Tunnel-Teilstück wird mit einem „Rohrschirm“ gebaut
Gerade wird das einzige Stück des Tunnels gebaut, wo unterirdisch gearbeitet werden muss. Weil drüber eine Bahnlinie verläuft, die nicht mal eben versetzt werden kann, kommt drunter ein „Rohrschirm“. Bei dieser noch relativ neuen Methode werden 65 Meter lange Rohre ins Erdreich geschoben, mit Hilfe einer Schaufel vorn im Rohr, die mit einem Joystick gelenkt wird. Die Rohre werden später mit Beton verfüllt und bilden Tunneldecke und Tunnelwände. Unter diesem „Rohrschirm“ wird dann die Erde weggebaggert.
Auf den Gleisen drüber, wo nun die Bahn im Schritttempo fahren muss, sind Sensoren angebracht worden. Die schlagen Alarm, sollten die Gleise absacken. Die Nachricht geht direkt per E-Mail aufs Handy von Bauingenieur Wüllner. Ein paar Millimeter Spielraum seien okay, sagt der Bauingenieur, bei einem Zentimeter würde es kritisch. Er atmet durch: Bislang klappe der Einbau des Schirms tadellos.

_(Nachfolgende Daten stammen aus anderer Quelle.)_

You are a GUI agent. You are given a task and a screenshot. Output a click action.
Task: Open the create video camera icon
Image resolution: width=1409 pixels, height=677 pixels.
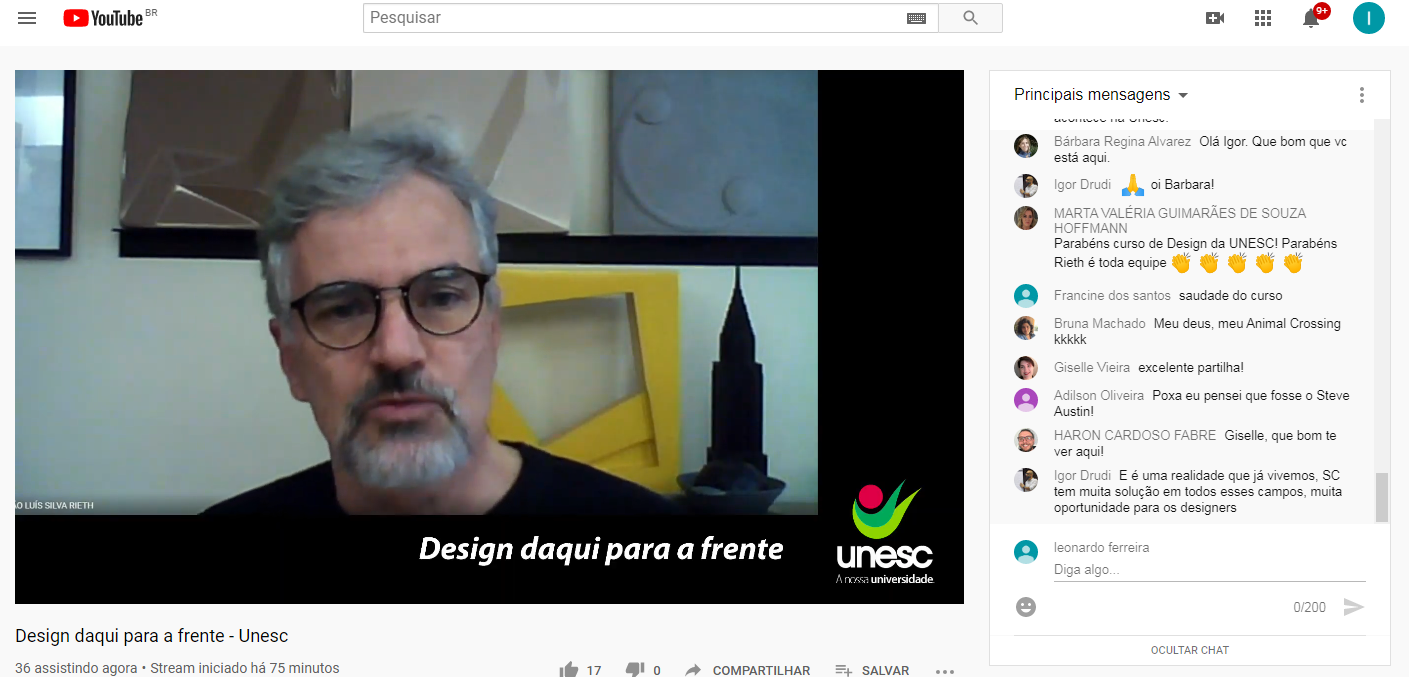[1215, 18]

In drei Jahren, sagt Projektchefin Ziebs, soll der Tunnel fertig sein. Dann sei schon mal das größte Nadelöhr, die Verbindung von A 43 auf A 42, behoben. Staus wird es aber noch viele Jahre geben, so wie schon jetzt. Das Kreuz insgesamt werde erst sieben Jahre später fertig, mit der Verbreiterung der A 43 insgesamt. Und: Der Ausbau der eigentlichen A 43 auf Herner Gebiet, der hat ja noch gar nicht begonnen.